Having a wider body like 10” would give more leverage when dancing and carving without really needing to stick your feet off the edge the board. Wide deck body gives that added sense of security compared to a 9.5” deck. Even a mere 0.5” can make a big difference depending on your comfort level.
Top to bottom: Timber Axolotl Slim Body, Pantheon Tandeva wide body
When dancing, most of time about half your feet is stick off the edge of the rails. The layer or texture that coats both the top and bottom of your board will determine how slippery your deck is for grabbing hand tricks. A textured surface like a fabric design layer is a lot grippier than a glossy finish, especially when trying to grab your deck with sweaty hands.
Left to right: Luca Textured finish, Travelol Panda matte finish
And finally decks are designed such that their kicktails are almost in line with the rails of the decks. You run a higher risk of destroying the tails of such decks when you miss a trick. This is a point of consideration as the preservation of the kick-tails are really important, more so than the main body of your deck.
Now lets talk about wheel flares. Some tricks involves sliding your board on flatland and having wheel flares gives you a good gauge where your feet placement. Wheel flares also allow you to tuck your to kick out your deck for those nice steezy slide tricks.
Left to right: Travelol Taichi 39, Timber Tortuga
In conclusion, the above are some criteria I look out for when selecting a board.

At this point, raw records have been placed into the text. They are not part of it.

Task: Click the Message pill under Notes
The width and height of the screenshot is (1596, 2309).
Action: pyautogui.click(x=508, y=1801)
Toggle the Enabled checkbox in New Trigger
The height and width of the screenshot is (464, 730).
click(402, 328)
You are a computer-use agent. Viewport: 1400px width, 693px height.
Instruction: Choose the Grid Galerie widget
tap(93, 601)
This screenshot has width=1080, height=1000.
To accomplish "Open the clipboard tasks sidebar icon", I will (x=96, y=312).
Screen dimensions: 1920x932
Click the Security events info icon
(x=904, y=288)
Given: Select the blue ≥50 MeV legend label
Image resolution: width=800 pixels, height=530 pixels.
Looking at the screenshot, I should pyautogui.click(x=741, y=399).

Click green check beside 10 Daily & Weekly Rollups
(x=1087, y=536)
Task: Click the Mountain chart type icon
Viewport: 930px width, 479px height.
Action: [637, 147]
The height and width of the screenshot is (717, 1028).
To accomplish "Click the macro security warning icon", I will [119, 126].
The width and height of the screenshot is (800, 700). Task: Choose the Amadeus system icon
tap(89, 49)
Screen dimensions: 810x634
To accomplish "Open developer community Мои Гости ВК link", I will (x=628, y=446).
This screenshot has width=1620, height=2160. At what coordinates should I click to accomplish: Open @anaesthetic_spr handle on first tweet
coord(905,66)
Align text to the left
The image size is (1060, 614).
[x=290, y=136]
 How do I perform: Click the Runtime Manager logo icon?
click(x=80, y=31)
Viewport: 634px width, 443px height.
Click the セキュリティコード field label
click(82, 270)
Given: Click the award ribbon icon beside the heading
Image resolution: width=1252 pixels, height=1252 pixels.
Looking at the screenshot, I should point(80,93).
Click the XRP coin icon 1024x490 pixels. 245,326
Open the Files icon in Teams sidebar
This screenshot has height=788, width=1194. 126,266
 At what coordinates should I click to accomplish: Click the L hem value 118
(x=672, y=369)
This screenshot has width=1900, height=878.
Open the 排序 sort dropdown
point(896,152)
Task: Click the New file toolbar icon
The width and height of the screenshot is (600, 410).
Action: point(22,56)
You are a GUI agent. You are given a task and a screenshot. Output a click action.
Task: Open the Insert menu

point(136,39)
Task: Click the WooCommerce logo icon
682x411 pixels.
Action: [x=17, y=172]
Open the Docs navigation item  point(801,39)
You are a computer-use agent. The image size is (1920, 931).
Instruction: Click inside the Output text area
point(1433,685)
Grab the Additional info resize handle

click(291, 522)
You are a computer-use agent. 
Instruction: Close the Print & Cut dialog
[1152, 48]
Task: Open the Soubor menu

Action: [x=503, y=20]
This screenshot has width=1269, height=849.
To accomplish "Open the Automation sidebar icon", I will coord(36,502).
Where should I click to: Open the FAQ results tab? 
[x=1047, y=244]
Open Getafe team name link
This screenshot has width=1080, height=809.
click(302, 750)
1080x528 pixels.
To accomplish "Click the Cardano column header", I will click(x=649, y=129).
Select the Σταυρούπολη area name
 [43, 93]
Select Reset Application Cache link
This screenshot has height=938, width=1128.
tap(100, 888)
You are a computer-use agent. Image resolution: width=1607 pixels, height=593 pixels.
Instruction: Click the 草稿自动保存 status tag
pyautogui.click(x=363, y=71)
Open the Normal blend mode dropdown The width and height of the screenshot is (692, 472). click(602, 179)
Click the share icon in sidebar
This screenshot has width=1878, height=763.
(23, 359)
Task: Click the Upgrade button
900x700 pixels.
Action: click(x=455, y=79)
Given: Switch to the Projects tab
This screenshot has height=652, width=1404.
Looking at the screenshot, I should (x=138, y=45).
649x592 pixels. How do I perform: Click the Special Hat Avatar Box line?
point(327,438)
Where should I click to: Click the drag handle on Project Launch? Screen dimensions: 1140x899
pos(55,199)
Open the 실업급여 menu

It is impossible to have a single perfect board for everyone so choosing a board that fits you will depend on your personal preference, your current skill level, your style of dance/freestyle and most importantly, something that you can wake up and use everyday. If you love your board, chances are you would want to bring it out often to show it off, be it the awesome graphics on it, the cool grip job or even how it looks when you perform on it while taking that perfect insta picture. Choose a board that brings out the best in you.